General Lab Information

Towards Safer Spaceflight

A joint Brookhaven Lab/NASA facility to study the effects of cosmic radiation

Modern astronauts are spending ever greater amounts of time in space, exposed to the little-understood effects of cosmic radiation. NASA and Brookhaven National Lab have established a joint lab—the NASA Space Radiation Laboratory (NSRL)—on the Brookhaven campus to study the possible effects of this exposure.

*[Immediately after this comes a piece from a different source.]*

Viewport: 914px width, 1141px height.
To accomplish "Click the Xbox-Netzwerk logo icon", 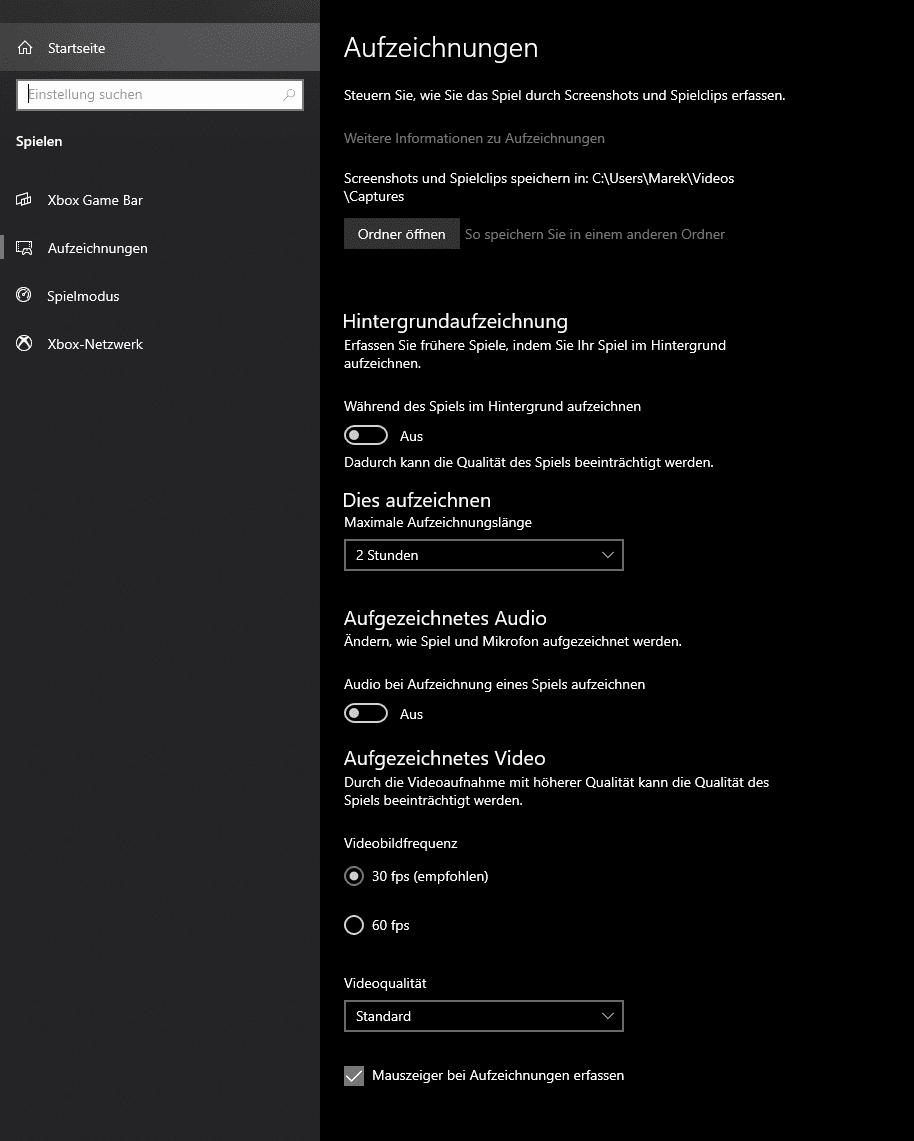I will (24, 344).

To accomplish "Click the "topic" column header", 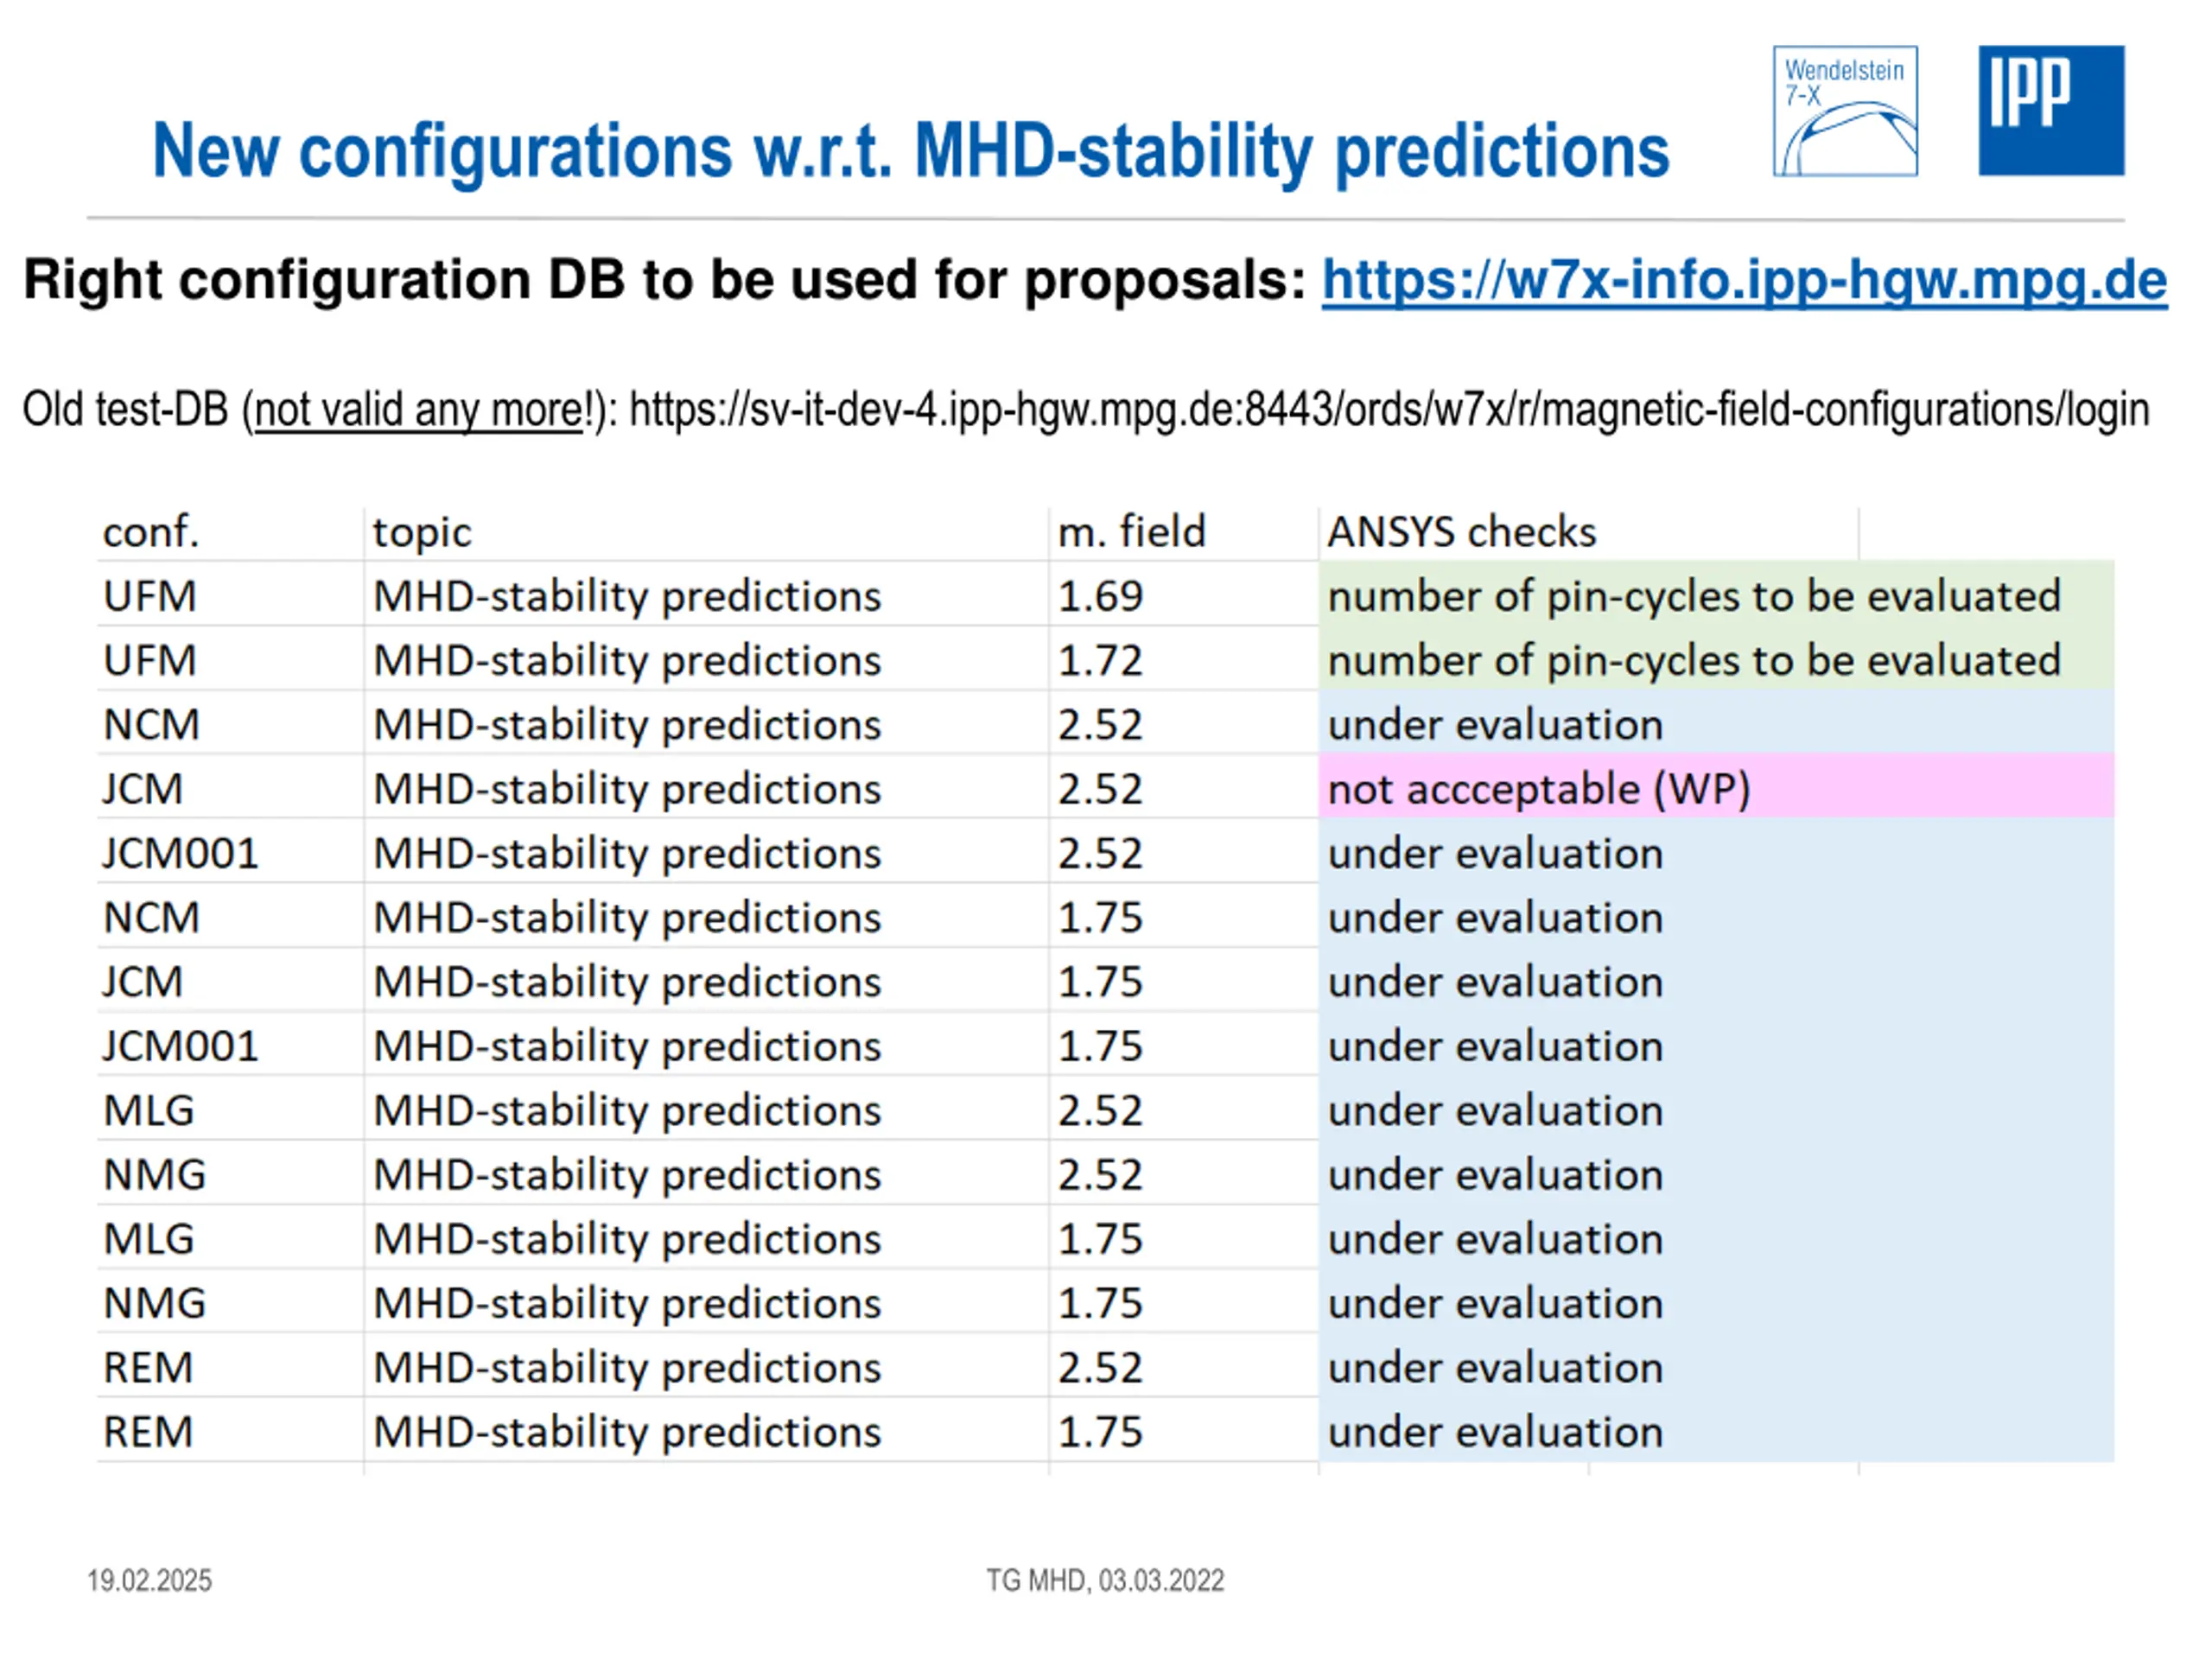I will [x=421, y=532].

Why Space Radiation Matters

Since astronauts now routinely spend six or more months in space, they receive more exposure to ionizing radiation , a stream of particles that, when passing through a body, may cause atoms and molecules within that substance to become ionized. The ionization process damages components of living cells, including DNA, that may inhibit cell reproduction and repair. This, in turn, may lead to cell mutations that cause serious illness, or shortened life spans. By one estimate, for each year that astronauts spend in deep space, about one-third of their DNA will be directly hit by ionizing particles.

What We Do

The research conducted at NSRL increases our understanding of the link between ionizing radiation and cell damage. Our work seeks to limit the damage to healthy tissue by cosmic radiation, leading to safer space exploration for astronauts and possible improvements in cancer-fighting treatments for all.

The NSRL uses beams of heavy ions extracted from Brookhaven's Booster accelerator, the best in America for radiobiology studies, to simulate the cosmic rays found in space. NSRL features its own beam line dedicated to radiobiology research and state-of-the-art specimen preparation resources. Within NSRL, scientists expose biological specimens---tissues, cells, and cell DNA---to beams of heavy ions. Other experimenters use industrial materials as samples, studying their suitability for space suits and spacecraft shielding.